Conjunto de tareas:
A: Según el texto sobre la inflación, ¿qué emperador promulgó un edicto de precios controlados en el siglo III?
B: Indica si cada afirmación concuerda con el texto sobre la inflación, citando literalmente las palabras decisivas: (i) la palabra dinero viene del latín denarius; (ii) Argentina cerró 2022 con la inflación más alta del mundo; (iii) Diocleciano fue quien comenzó a reducir el contenido metálico de la moneda.
C: Prosigue el texto sobre la inflación a partir de su última oración.

Texto proporcionado:
——————

La inflación es un fenómeno que se remonta a los años del Imperio romano. Como es de público conocimiento, la palabra dinero proviene del latín denarius, que era una diminuta moneda de plata creada en la República romana. Fue Nerón quien comenzó a reducir el contenido metálico de la moneda quitándole su valor real. En el siglo III el emperador Diocleciano, frente a un evidente proceso inflacionario real, promulgó su famoso edicto de precios controlados. Es un fenómeno milenario, lo que nos deja todavía peor parados: no aprendimos nada.
Los argentinos cerramos el 2022 con una inflación de 94,8%, la cuarta más alta del mundo detrás de Venezuela, Zimbabue y Líbano. Este gobierno superó todas las inflaciones anuales en los últimos 31 años de la historia económica de nuestro país. El kirchnerismo batió sus propios récords, y hoy tenemos la cifra más alta desde 1991.

——————

Extracto de datos:
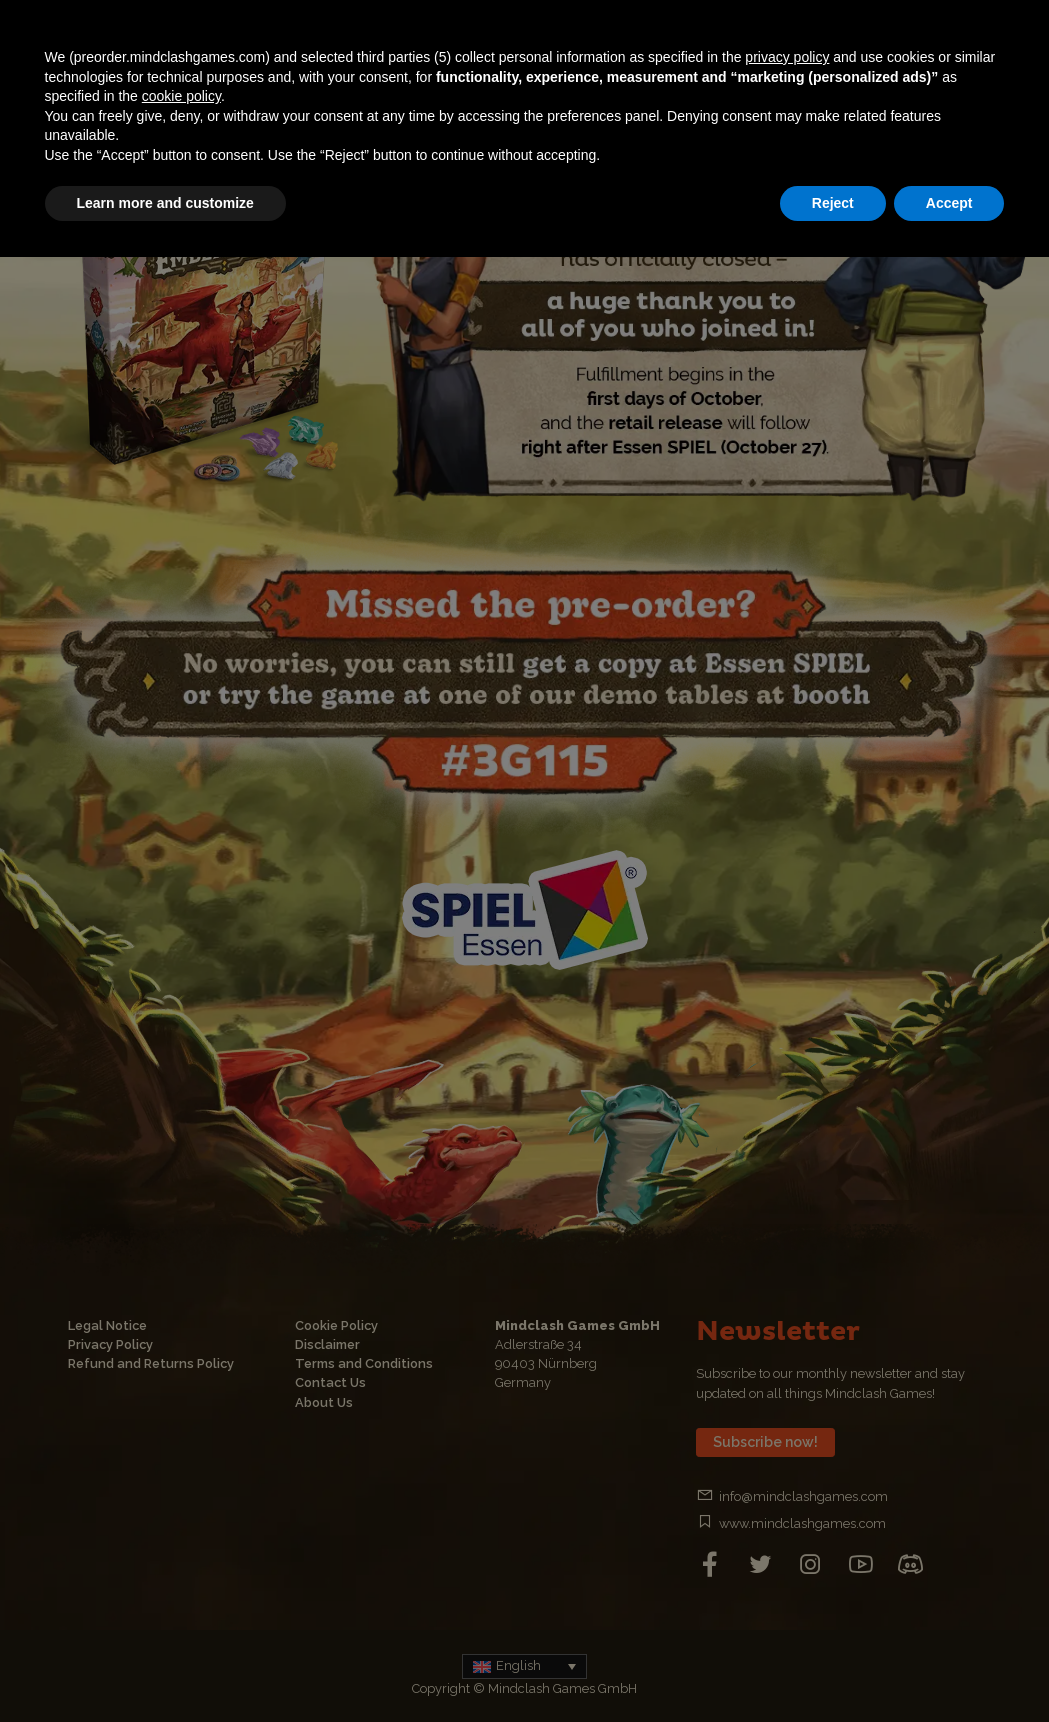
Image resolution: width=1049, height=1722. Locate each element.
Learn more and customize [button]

——————

Resultados por tarea:
A: Diocleciano.

B:
(i) Sí: «la palabra dinero proviene del latín denarius».
(ii) No: «la cuarta más alta del mundo detrás de Venezuela, Zimbabue y Líbano».
(iii) No: «Fue Nerón quien comenzó a reducir el contenido metálico de la moneda».

C:
Algo que comparten con Argentina todos estos países mencionados —además de altos niveles inflacionarios— es un condimento perfecto para la hecatombe económica: un Estado de tamaño descomunal. Allí el Estado es increíblemente grande. Con elevados niveles de empleo público y burocracias que conducen a la corrupción, los políticos tienen los incentivos perfectos para enriquecerse a costa de los que producen y trabajan. No existen límites al poder, no hay división de poderes y falta libertad económica. Sin ir más lejos, hace unos días un informe de Human Rights Watch reflejó que en Argentina “se ha socavado de forma progresiva el Estado de derecho”.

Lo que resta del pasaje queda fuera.